I want to thank a reader for sending me a link to a Marketwatch.com article today regarding an explanation as to why the Baltic Dry Index may be falling hard. The article provides the following highlights that I suggest you read before I get into my own commentary.

The warning signs being flashed by the collapsing Baltic Dry Index (BDI), a leading global economic indicator, may reflect the folly of misguided expectations during the prior global economic boom, according to Hong Kong-based shipping analysts.

New super-sized ships ordered up during the era of cheap credit and surging global trade could explain the index’s 57% plunge in the last three weeks, according to Macquarie Research, which described this month’s BDI drop as “relentless” and “extreme.”

The BDI, which tracks worldwide shipping rates for dry-bulk cargoes in four vessel classes, is now touching lows last seen in early 2009, when global trade was just recovering from the financial shock waves of the Lehman Bros. collapse.

Shipping rates for Capesize vessels, a class that includes some of the world’s biggest ships, are down 76% this so far this year.

Macquarie analysts said Thursday the slump in the broader dry-bulk index represents “too much capacity in the face of more modest growth of trade volumes.”

Shipping companies appear to have jinxed their own industry by ordering up too many grand ships when conditions looked very favorable before 2008.

Meanwhile, further new capacity, equivalent to 22.7% of the existing fleet, is due to be delivered this year, according to Macquarie calculations.

“It’s hard to see much relief, even assuming slippage in the order book [deliveries],” said Macquarie analysts.

### PROBLEM TO SOLVE
In the Baltic Dry Index passage, how much have shipping rates for Capesize vessels fallen so far this year?

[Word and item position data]
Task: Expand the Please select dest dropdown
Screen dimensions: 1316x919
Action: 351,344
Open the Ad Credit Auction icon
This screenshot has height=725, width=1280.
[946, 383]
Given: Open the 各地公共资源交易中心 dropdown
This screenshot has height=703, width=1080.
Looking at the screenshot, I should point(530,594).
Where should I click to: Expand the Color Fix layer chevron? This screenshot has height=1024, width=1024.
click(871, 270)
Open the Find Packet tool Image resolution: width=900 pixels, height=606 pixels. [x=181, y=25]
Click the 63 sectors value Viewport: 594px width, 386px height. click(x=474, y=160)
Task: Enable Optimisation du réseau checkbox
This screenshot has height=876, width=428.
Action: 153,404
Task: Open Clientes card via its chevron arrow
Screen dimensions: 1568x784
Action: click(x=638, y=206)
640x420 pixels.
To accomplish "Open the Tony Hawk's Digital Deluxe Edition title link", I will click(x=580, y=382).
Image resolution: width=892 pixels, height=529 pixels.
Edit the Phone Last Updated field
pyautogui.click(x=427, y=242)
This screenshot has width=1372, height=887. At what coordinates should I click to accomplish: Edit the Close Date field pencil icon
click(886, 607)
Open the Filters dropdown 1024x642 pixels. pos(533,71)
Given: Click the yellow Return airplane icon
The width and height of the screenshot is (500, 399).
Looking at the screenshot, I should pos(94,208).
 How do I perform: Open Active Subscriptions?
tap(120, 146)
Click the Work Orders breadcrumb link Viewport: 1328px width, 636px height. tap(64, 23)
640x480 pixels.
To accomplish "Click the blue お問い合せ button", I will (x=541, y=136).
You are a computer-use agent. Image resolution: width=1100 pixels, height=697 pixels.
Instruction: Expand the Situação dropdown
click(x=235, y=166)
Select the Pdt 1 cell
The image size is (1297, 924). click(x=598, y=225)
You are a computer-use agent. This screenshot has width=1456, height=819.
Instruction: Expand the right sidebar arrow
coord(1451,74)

### SOLUTION
76%